## TASK GOAL:
Please return every line of the listing. Keep each one exact.

+ + +

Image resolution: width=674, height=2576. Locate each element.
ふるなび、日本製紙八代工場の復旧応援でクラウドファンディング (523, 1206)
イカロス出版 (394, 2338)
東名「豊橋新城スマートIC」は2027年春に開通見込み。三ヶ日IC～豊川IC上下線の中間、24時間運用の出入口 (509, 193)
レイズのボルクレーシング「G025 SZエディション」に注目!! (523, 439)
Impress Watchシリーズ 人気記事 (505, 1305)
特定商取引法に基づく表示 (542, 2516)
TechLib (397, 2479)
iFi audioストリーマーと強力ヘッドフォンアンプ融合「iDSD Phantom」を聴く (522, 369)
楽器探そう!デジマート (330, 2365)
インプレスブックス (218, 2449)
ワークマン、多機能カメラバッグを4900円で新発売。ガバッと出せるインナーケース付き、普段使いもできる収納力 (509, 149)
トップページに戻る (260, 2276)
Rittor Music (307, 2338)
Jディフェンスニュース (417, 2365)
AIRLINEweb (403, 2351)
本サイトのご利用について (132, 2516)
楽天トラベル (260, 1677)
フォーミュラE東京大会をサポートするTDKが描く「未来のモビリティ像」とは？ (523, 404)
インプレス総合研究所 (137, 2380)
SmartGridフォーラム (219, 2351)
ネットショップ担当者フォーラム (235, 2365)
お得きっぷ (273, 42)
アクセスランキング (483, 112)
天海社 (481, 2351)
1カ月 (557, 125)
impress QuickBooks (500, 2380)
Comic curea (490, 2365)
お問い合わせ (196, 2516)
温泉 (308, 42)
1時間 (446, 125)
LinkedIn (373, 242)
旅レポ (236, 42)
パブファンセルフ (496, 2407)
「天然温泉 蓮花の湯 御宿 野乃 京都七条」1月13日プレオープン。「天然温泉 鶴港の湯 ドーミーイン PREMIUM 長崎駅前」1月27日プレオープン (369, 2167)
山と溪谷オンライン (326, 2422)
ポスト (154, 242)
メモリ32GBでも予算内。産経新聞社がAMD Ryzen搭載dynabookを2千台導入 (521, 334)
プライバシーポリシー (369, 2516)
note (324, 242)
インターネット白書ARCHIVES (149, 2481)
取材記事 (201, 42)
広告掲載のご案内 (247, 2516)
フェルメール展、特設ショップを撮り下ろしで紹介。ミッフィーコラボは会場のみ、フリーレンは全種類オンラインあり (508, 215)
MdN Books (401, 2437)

+ + +

## ANSWER AREA:
Image resolution: width=674, height=2576. Locate each element.
ふるなび、日本製紙八代工場の復旧応援でクラウドファンディング (523, 1206)
イカロス出版 (394, 2338)
東名「豊橋新城スマートIC」は2027年春に開通見込み。三ヶ日IC～豊川IC上下線の中間、24時間運用の出入口 (509, 193)
レイズのボルクレーシング「G025 SZエディション」に注目!! (523, 439)
Impress Watchシリーズ 人気記事 (505, 1305)
特定商取引法に基づく表示 (542, 2516)
TechLib (397, 2479)
iFi audioストリーマーと強力ヘッドフォンアンプ融合「iDSD Phantom」を聴く (522, 369)
楽器探そう!デジマート (330, 2365)
インプレスブックス (218, 2449)
ワークマン、多機能カメラバッグを4900円で新発売。ガバッと出せるインナーケース付き、普段使いもできる収納力 (509, 149)
トップページに戻る (260, 2276)
Rittor Music (307, 2338)
Jディフェンスニュース (417, 2365)
AIRLINEweb (403, 2351)
本サイトのご利用について (132, 2516)
楽天トラベル (260, 1677)
フォーミュラE東京大会をサポートするTDKが描く「未来のモビリティ像」とは？ (523, 404)
インプレス総合研究所 (137, 2380)
SmartGridフォーラム (219, 2351)
ネットショップ担当者フォーラム (235, 2365)
お得きっぷ (273, 42)
アクセスランキング (483, 112)
天海社 (481, 2351)
1カ月 (557, 125)
impress QuickBooks (500, 2380)
Comic curea (490, 2365)
お問い合わせ (196, 2516)
温泉 (308, 42)
1時間 (446, 125)
LinkedIn (373, 242)
旅レポ (236, 42)
パブファンセルフ (496, 2407)
「天然温泉 蓮花の湯 御宿 野乃 京都七条」1月13日プレオープン。「天然温泉 鶴港の湯 ドーミーイン PREMIUM 長崎駅前」1月27日プレオープン (369, 2167)
山と溪谷オンライン (326, 2422)
ポスト (154, 242)
メモリ32GBでも予算内。産経新聞社がAMD Ryzen搭載dynabookを2千台導入 (521, 334)
プライバシーポリシー (369, 2516)
note (324, 242)
インターネット白書ARCHIVES (149, 2481)
取材記事 (201, 42)
広告掲載のご案内 (247, 2516)
フェルメール展、特設ショップを撮り下ろしで紹介。ミッフィーコラボは会場のみ、フリーレンは全種類オンラインあり (508, 215)
MdN Books (401, 2437)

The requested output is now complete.